So, does the common libc do the exception stack, and everything there is is centered in it?
Then how do other languages work, an how does it work on Windows?

[Artlav]

Thanks, i'll get some more research then.

[Owen]

The first bit of confusion you seem to express is the "process affinity" of shared libraries. The best way of thinking of them is just as blobs of code mapped into the calling process by the loader. Any inter-process resource sharing is an implementation detail; the code pages may be shared, but the data pages will not be (Or you might just start with them all shared, but marked copy on write, so whenever one of them is written the process gets a private copy of it).

Threads are exclusively associated with processes - and there is no distinction between library code and process code.

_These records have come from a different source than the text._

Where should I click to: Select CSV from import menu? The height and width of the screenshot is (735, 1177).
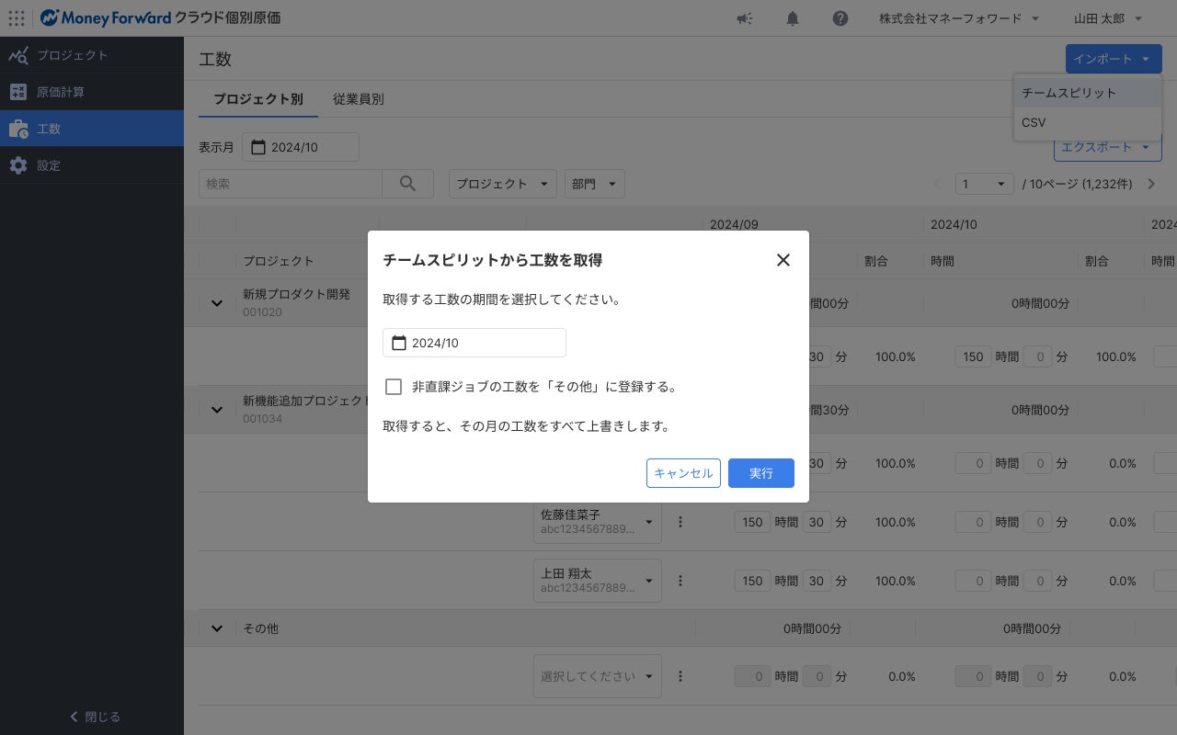point(1034,122)
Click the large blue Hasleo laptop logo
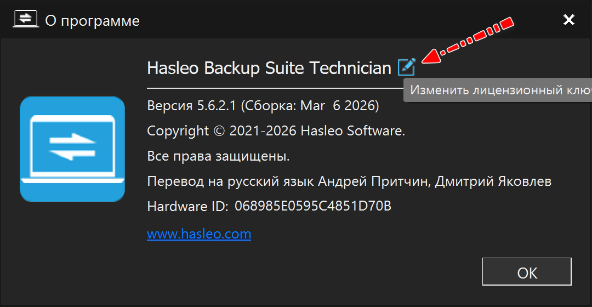The height and width of the screenshot is (307, 592). (x=72, y=149)
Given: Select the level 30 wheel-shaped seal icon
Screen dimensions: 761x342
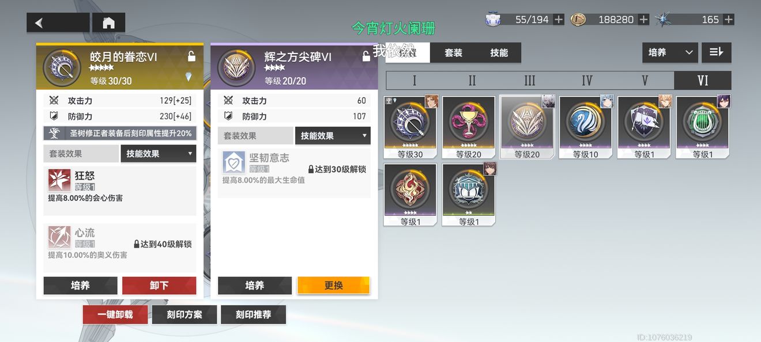Looking at the screenshot, I should point(410,127).
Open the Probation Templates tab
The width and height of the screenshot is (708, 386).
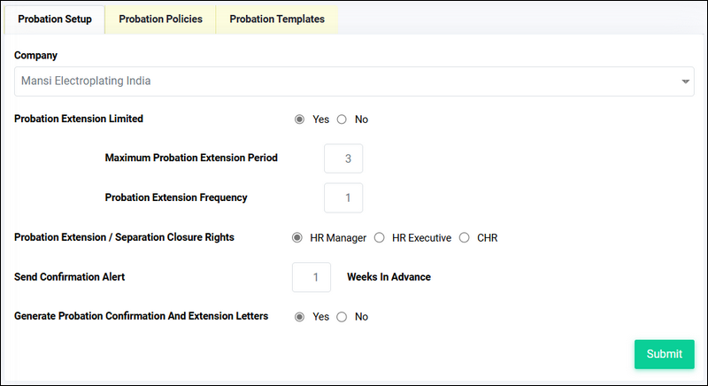tap(277, 19)
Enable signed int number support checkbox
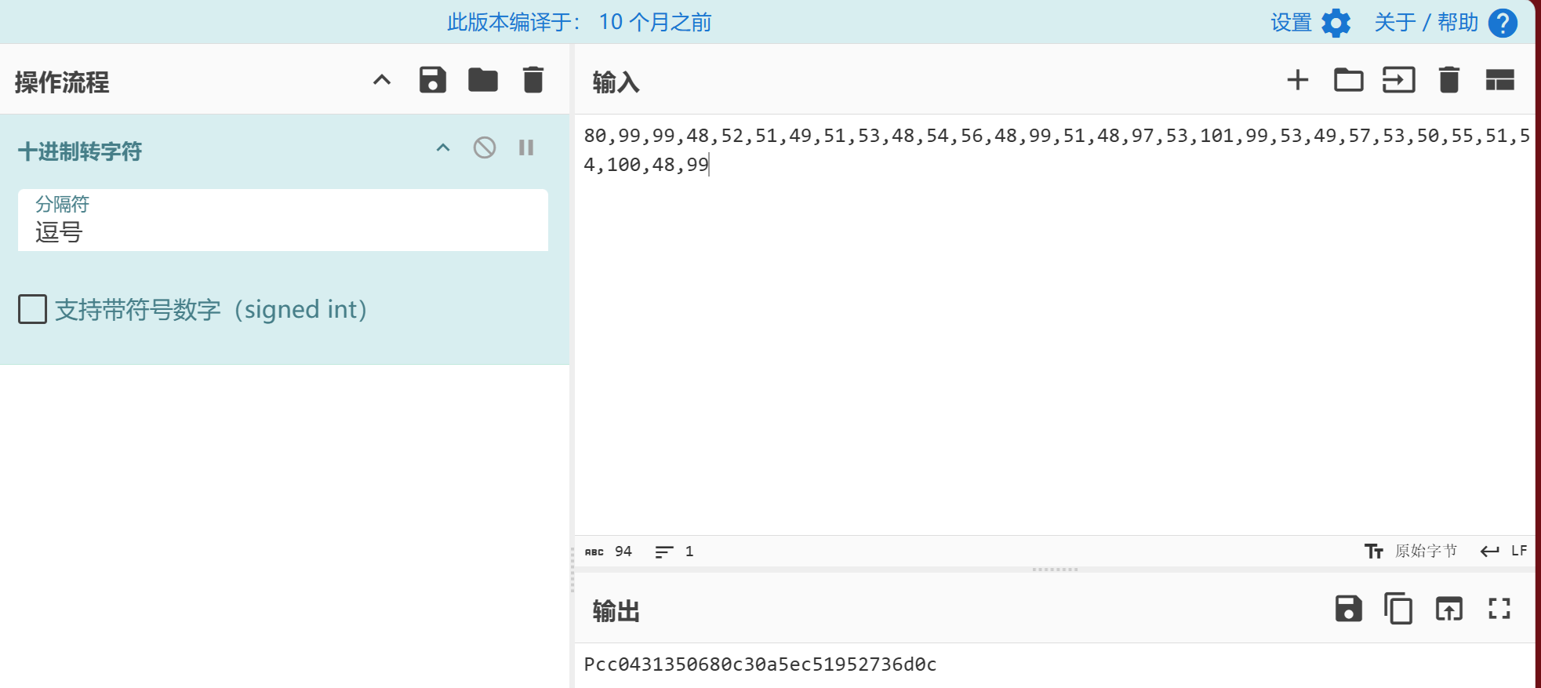 pos(33,309)
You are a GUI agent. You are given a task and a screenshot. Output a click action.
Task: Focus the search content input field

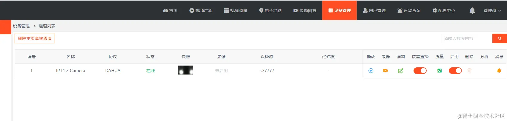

Now, for exception handling: This is extremely system and language specific. Windows uses two methods; a legacy method in Win32, and a newer method on Win64. Most other OSes use a method derived from the Itanium C++ ABI, which I will describe here:

1. When a process wants to raise an exception, it calls _Unwind_RaiseException with a pointer to an exception object to be thrown. I have forgotten exactly how these objetcs are allocated, though it must be noted that the exception handling framework includes a method for allocating space to store a certain number of exceptions as a last resort method if you can't get memory from the system allocator (E.G. this method is most likely used to raise std::bad_alloc when out of memory)
2. _Unwind_Throw looks at its return address to find the calling function
3. The object (Shared library or executable) which contains the function is looked up. The .eh_frame section of this shared library contains an ordered list of all the functions in the object for which exception handling is necessary. The table also contains a pointer to a personality routine. Each language defines a personality routine; you are probably familiar with __gxx_personality_v0 if you have done any work with G++.
4. The personality routine is invoked. The personality routine looks at some language specific data (How this is associated with the function is defined by the library ABI) and decides if it needs to handle the exception or if the unwinding should continue. If there is a handler, then the exception handling framework invokes it. The handler can then specify if it has finished handling the exception or wishes to continue processing it. If there isn't a handler, the unwinder follows some more instructions (in the .eh_frame section) to pop the frame and invoke any destructors in it
5. The frame has been popped. The IP of the next frame up is looked up. Jump back to step 3

The EH frame section contains

• Records for locating the information for each function
• Information describing the frames contained within each function
• Instructions describing where to find certain information in a frame
• Instructions describing what native code helper functions to invoke

This is just a general overview. The official specification can be found at the C++ ABI site. This doesn't contain a lot of the information you need to implement it (e.g. the format of the .eh_frame section). A lot of information can be gleaned from the latest version of the DWARF specification; what isn't specified in there is probably only located in the convoluted code of the GCC libsubc++ project. Some of this is also implemented in LLVM's Compiler-RT library; the latter is much easier to follow, but incomplete.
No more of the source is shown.